Won’t it be fun when more of Zuck’s internal emails are revealed…
When the other bombshell case brought by 41 US States and Washington alleges Meta actively harmed children, especially teen girls, by intentionally addicting them.
When we hear the details behind a 233-page indictment that says:
Meta engaged in a “scheme to exploit young users for profit”.
Misled the world about safety features and harmful content.
Harvested children’s data.
Violated US federal laws on children’s privacy, and
Knowingly deployed changes to keep children on the site to the detriment of their well-being, violating consumer protection laws.
When we learn more about the Wall Street Journal’s revelations that Meta served sex ads to adults following kids on Instagram and stealing children’s data was “routine and an open secret”.
I could go on, but for me, the odds on a Big Tech boss heading to jail sometime soon just shortened again.
To be fair, it’s not only Zuck and Meta that have a lot riding on this case. It’s been brought by the Federal Trade Commission, under its leader Lina Khan.
She’s a polarising character in US politics. Some love her fighting for everyday folk, most notably Vice President JD Vance who comes from the wrong side of the tracks.

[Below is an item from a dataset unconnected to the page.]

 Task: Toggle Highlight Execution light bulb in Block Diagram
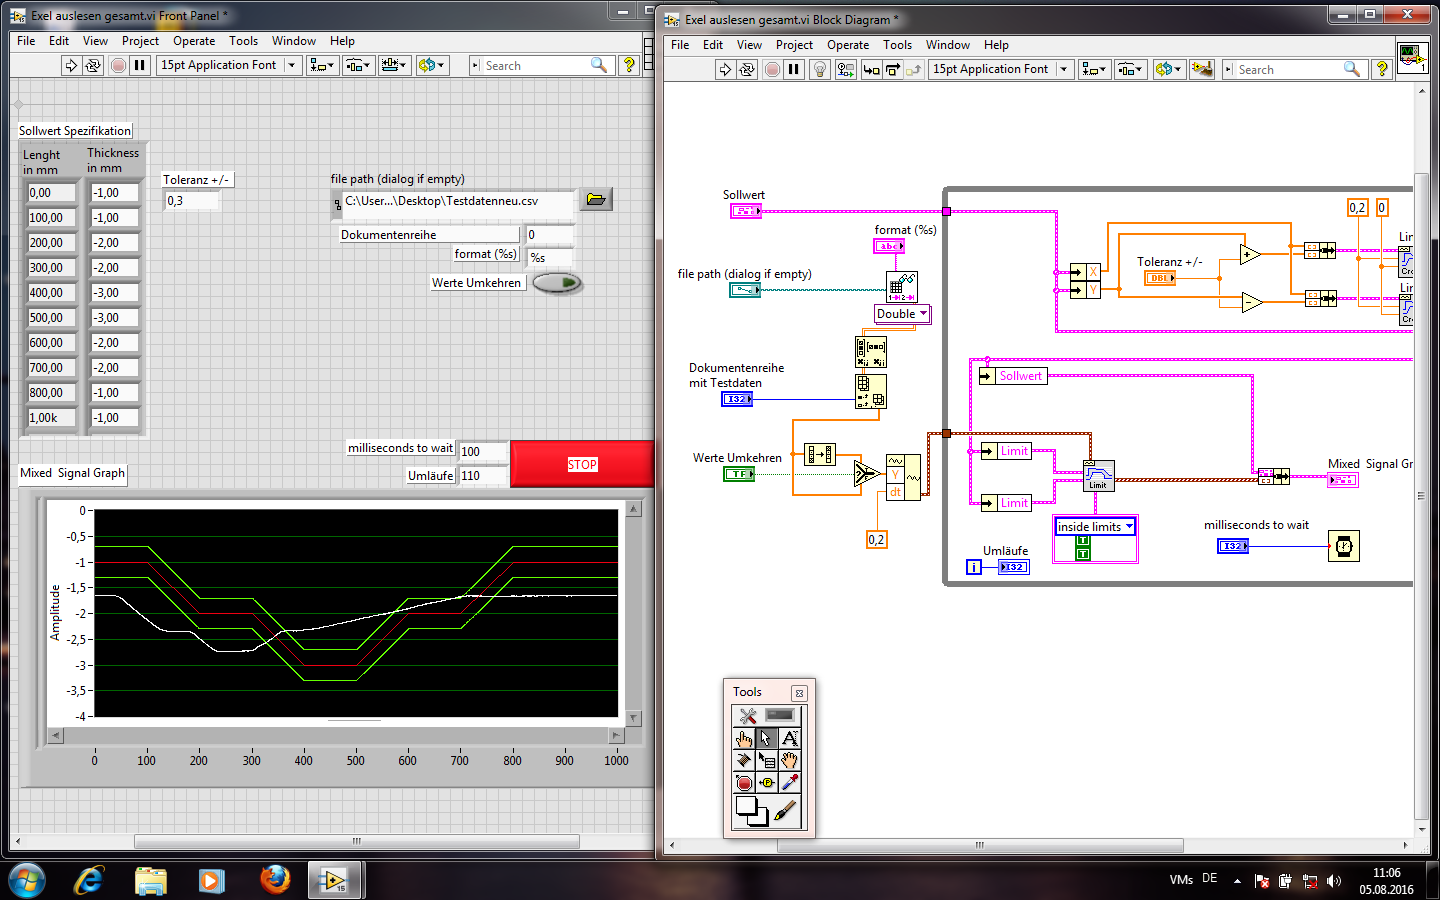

The successful antitrust case against Google was brought by the Department of Justice, not the FTC, but the two work closely together.
They have carved up the Big Tech takedowns between them. If Khan keeps her job, this will be her moment.
Her main target remains Amazon, but she’ll need to keep her job and win this one to get that chance. These are big stakes.
Over the past year, I’ve read 1.5 million words of legal papers, from the Google antitrust trials, the rulings, and the upcoming trials against Apple and Amazon.
I’m really liking Judge Jeb though. He joked in the papers: “Unfortunately for the reader, who’s already traversed hill and dale, more tricky terrain must be navigated before we’re home.”
It’s going to be a hard-fought trial. Nothing less than the future of Meta is at stake. The outcome will decide how 3.2 billion people share their lives.
And with Meta reluctantly being the world’s largest source of news content, it will have massive implications for the news industry too.
Zuckerberg has proven over 20 years to be a visionary; resilient, strategic, and aggressive builder of the future. He is truly the honey badger of digital.
Few who have bet against him have survived, and despite headwinds, accusations, and the spectre of antitrust, he’s grown Meta faster than any of his Big Tech peers.
His eyes are set on an AGI future. This antitrust case will be fought in his rearview mirror, but if it goes badly, it could send his juggernaut careening off the road.
I’ll let you know as soon as the trial date has been set.